ストレスが原因!?ストレスが引き起こす味覚障害の仕組み

2017年02月27日 (月)
味覚には「甘味」「塩辛味」「酸味」「苦味」という基本的な4つのほか「うま味」を加えた5種があります。これらを感じ取る機能が鈍ってしまい、「味が感じられない」「甘いものを苦く感じる」「何も食べていないのに口の中で苦い味がする」といった症状を感じてしまうのが味覚障害です。味覚障害と脳の働きは深い関係があり、ストレスが原因で味覚障害が起きていることもあります。最近毎日忙しい生活が続いていて、食事も適当だし、疲れている…という方は気をつけた方がいいかもしれません。今回は、ストレスが引き起こす味覚障害の仕組みを紹介します。

人間が味覚を感じる仕組み

人間が味覚を感じる仕組み

まず、人間が味覚を感じる仕組みを見ていきましょう。
人間の舌には、花のつぼみのような形をした「味蕾」と呼ばれる組織があります。軟口蓋(口の中の奥の天井部分)やのどの粘膜にも存在しており、1人につき8000~1万個の味蕾があるともいわれています。
この味蕾でキャッチした味の情報は、神経を通じて脳に伝わります。
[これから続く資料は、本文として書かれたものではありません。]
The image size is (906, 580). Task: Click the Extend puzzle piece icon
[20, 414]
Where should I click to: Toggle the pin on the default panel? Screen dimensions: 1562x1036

味覚というのは脳が判断して知覚するものなので、ストレスやうつなどで脳の働きが鈍っていると、味を感じにくくなってしまうのです。

身体的な要因がない人は、ストレス性の味覚障害かも

味覚障害が起きる原因はさまざまで、中には義歯やブラッシングによる舌の損傷など、歯科的な要因もあります。このような場合は歯医者さんで診てもらうとよいでしょう。しかし、とくに病気や薬の服用などもなく、身体的に健康的な日常生活を送っているのに味覚障害を訴える人の多くには、ストレスなどの心因性の要因が影響している可能性が高くなります。心因性の味覚障害は、男性よりも女性がかかりやすいとされています。

あなたの味覚障害、亜鉛不足が原因?

あなたの味覚障害、亜鉛不足が原因?

味覚障害を引き起こす要因として、ミネラルのひとつである亜鉛の不足が挙げられます。手術ややけどなどが原因で一時的に亜鉛が不足している人のほか、現代生活の中で日常的に亜鉛が不足していることもあります。病気や薬などの理由がなく味覚障害を訴える患者さんの血液を検査すると、亜鉛が不足していることがあるのです。ファストフードや加工食品の食べ過ぎや、偏った食生活、食事を抜くといった過剰なダイエットによって栄養素が不足し、亜鉛が不足しているというパターンが多く見られます。例えば、ダイエットのために野菜ばかり食べているというような人は、一見健康的な食生活に見えますが、偏った食生活により栄養不足になっている可能性があります。